Microbial communities produced palladium nanoparticles for the degradation of 3,5,6-trichloro-2-pyridinol, metabolite of the insecticide Chlorpyrifos
摘要
Degradation of pesticides (e.g., chlorpyrifos (CP)) and their metabolites is an area of evolving research. Palladium nanoparticles (Pd NPs) synthesis was achieved by microbial consortia from sludge to be used later as catalysts for the degradation of 3,5,6-trichloro-2-pyridinol (TCP), CP’s metabolite. Hydrogen (H2) and glucose were used as electron donors to reduce Pd(II) and synthesize Pd NPs. When both glucose and Pd NPs were present, TCP removal exceeded 90% but suggested the presence of potential intermediates, consistent with a stepwise dechlorination.
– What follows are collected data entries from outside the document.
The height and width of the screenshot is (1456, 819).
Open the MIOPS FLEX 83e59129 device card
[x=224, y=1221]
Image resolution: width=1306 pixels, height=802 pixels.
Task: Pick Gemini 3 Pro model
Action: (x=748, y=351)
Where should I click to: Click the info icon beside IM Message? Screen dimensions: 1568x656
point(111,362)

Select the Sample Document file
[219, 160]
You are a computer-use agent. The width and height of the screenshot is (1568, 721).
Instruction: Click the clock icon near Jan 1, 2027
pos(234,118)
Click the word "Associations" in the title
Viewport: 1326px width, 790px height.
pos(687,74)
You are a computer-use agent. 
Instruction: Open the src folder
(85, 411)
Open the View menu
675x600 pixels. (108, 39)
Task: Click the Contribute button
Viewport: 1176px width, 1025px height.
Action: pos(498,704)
In contrast, H₂ microcosms with Pd NPs achieved > 95% TCP removal, but when lacking Pd NPs, microcosms supplemented only with H2 showed marginal TCP degradation. Azospira and Thauera were dominant across all microcosms and could be dechlorinating TCP and producing Pd NPs. Clostridium dominated the microcosm with glucose and Pd, which pointed to its role in fermenting and generating H2 to be later used for Pd NP production. Abiotic control microcosms showed Pd NPs synthesis with H2 as an electron donor but not with glucose; therefore, microorganisms were needed for Pd NPs synthesis if glucose is provided. While several studies have focused on synthetic microbial consortia or single strain research for TCP microbial degradation, this research demonstrated the capacity of naturally occurring microbial consortia to degrade TCP with the aid of Pd NPs, which were also synthesized biologically.